Daha önce Bingöl ve çevresindeki yaşlı insanlardan yararlanarak Yado üzerine Kirdki (Zazaca) yazdığım bir yazı Medya Güneşi ve Armanc dergilerinde yayınlanmıştı. Yine YADO’nun üvey kızı Dilşa Hanım ile yaptığım bir roportaj HÊVÎ gazetesinin 12 Nisan 1997 tarihli 21. sayısında yayınlandı. Benim röportajımdan sonra HÊVÎ’nin 22. sayısında Hukukçu – Yazar Osman Aydın’da Yado üzerine bir yazı kaleme aldı. Yazar ve Şair W. K. Merdimîn’ın Yado ve o Şeyh Şerîf ile ilgili yaşlı Bingöllüler ile yaptıkları bir kaç röportaj Vate dergisinde yayınlandılar. Yine Vate dergisinin 16. sayısının arka kapağında Yado ve Hûsê Begûn’un olduğu ve büyük ihtimalle Suriye’de çekilmiş 4 kişilik bir resim yayınlandı.
Daha sonra 2005 yılında Almanya’da yayınladığımız Peyama Kurd gazetesinde Mehmud Arif Ayçiçek YADO Û TELLÎ isimli bir yazı yazdı. 2007 yılında Orhan Zuexpayij www.welatparez.com sitesinde Cebaxçurdan Bir Portre: YADO isimli uzun bir yazı yayınlattı.
Dilşa Hanım Yado’nun ilk eşi Rabia Hanım’ın kızı dır. Rabia Yado ile uzun yıllar dağlarda yaşadıktan sonra şehre geliyor. Rabia Hanım daha sonra sırası ile Elazığ, Kayseri ve Dersim olmak üzere 10 yıla yakın sürgünde yaşıyor. Oğlu Çerkez Dersim de bir asker tarafından öldürülüyor. Sürgün cezasının sona ermesinden sonra Rabia Hanım Bingöl’e geliyor. O Bingöl’e geldikten sonra Şarge (Yolçatı) köyünden Ali Can (Eli El) ile evleniyor, daha sonra Simani (Kale Önü) den Mahmut Aymaz (Mehmud Qazi) ile evleniyor. Ne zaman vefat ettiğine dair bilgi yok elimizde.
Son 10-15 yıldır bu konu üzerinde çalışıyorum. Bu süre zarfında Bingöl’ün Şarge (Yolçatı) köyünde Şeyh Şerif ve Yado kuvvetlerine katılmış Elazığ’da yakalanıp 7 yıl değişik cezaevlerinde yatmış Hacı Zülfü ile 1994’te Şarge’de görüştüm ve bu görüşmeyi o zamanki AZADİ gazetesinde yayınlattım. Daha sonra Yado’nun üvey kızı Dılşa ve daha başka akrabaları ile YADO’ yu veya arkadaşlarını görüp konuşmuş birçok insanla görüştüm.

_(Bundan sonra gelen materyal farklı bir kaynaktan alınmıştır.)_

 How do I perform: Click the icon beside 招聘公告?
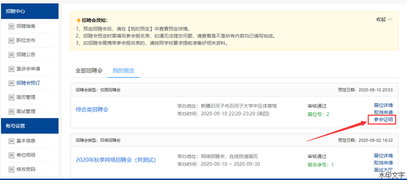11,55
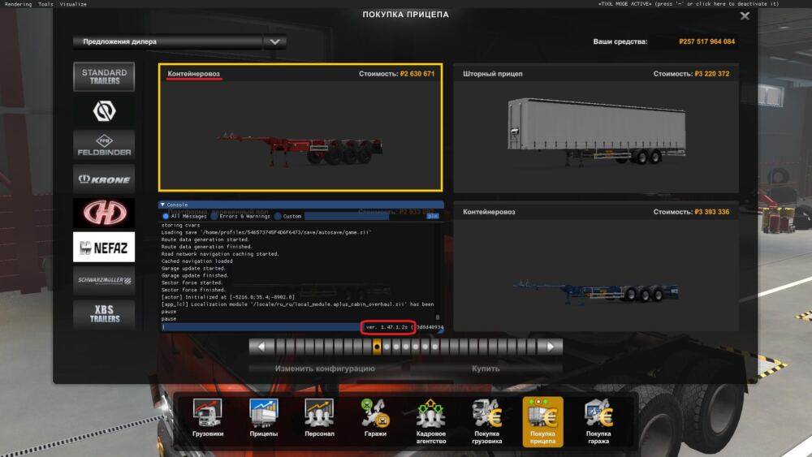
Task: Select the Шторный прицеп trailer thumbnail
Action: (595, 128)
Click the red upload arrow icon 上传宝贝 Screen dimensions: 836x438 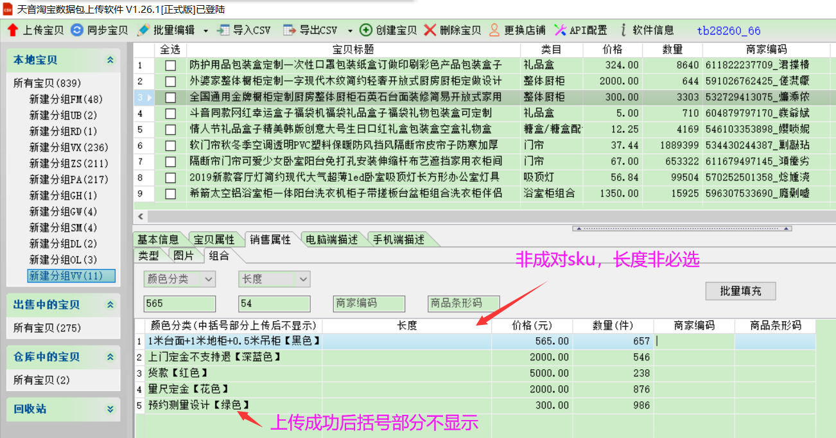click(13, 30)
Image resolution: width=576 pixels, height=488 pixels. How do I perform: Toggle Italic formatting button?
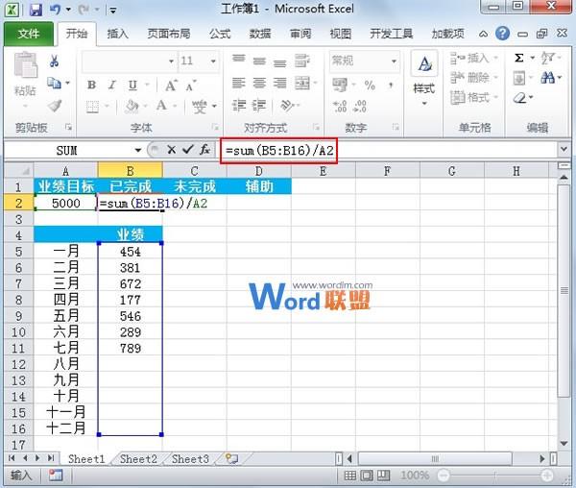click(109, 85)
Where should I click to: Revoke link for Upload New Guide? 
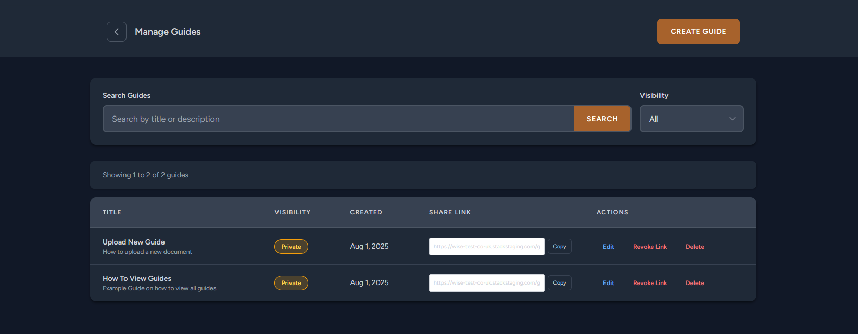(650, 247)
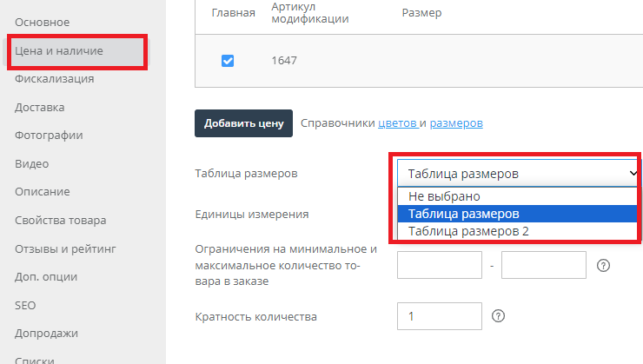Image resolution: width=643 pixels, height=364 pixels.
Task: Click help icon beside Кратность количества field
Action: click(x=499, y=316)
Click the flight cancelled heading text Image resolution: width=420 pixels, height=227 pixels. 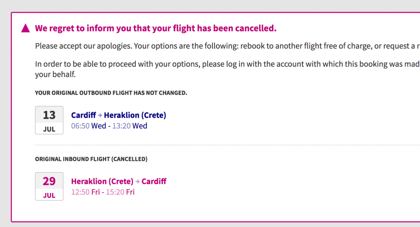click(x=155, y=28)
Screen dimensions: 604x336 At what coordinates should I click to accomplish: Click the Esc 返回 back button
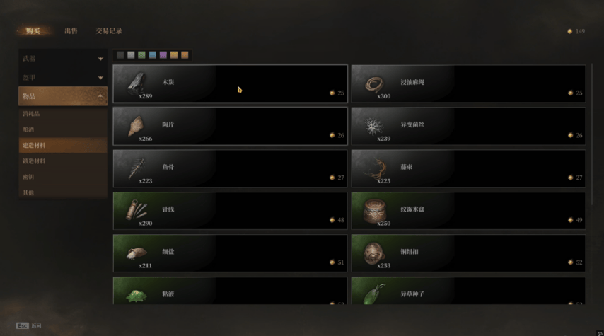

Hem Yado’nun eşi TELLİ ile aynı köyden olmamız hem de bizim bölgenin 1925 Halk Hareketi’nden çok etkilenmesi sonucu bizim çocukluğumuz Şeyh Said ve YADO ile ilgili kahramanlık hikayeleri dinleyerek geçti. Kişiliğimizin şekillenmesinde, yurtseverlik duygularına sahip olmamızda ve de ulusalcı bir ruha sahip olmamızda bu çocukluk döneminin anlatımları belirleyici oldu. YADO bizim için bir masal kahramanı idi. 1925 halk hareketinin ezilmesinden ve silahlı Kürt kuvvetlerinin geri çekilmesinden sonra , askerler bizim köyü (KUR) basıp yakıyorlar ve hile ile teslim aldıkları 33 kişiyi gerek kurşunlayarak gerekse süngüleyerek öldürüyorlar. Devlet’in estirdiği bu terör sonucu bölgede yakılıp yıkılmayan, şehit vermeyen köy hemen hemen yok gibi. Devletin yaptığı bu zulüm bizlere sürekli anlatıldı.
YADO KIMDIR?
Yado’nun ailesi Daraheni’nin(Genç) çevresinde meskûm Zıktê aşiretindendir fakat çok eskiden Bingöl’e (Çolig) gelip yerleşmişler. Yado Mehmud Ebas’ın oğludur. Bundan dolayı Yad Mehmud Ebas olarak tanınır. Yado Çolig de Zabit Katibi olarak çalışıyordu. O dönemde Çolig de yönetim Muteweilzadelerin (Key Muteliyûn) elinde idi.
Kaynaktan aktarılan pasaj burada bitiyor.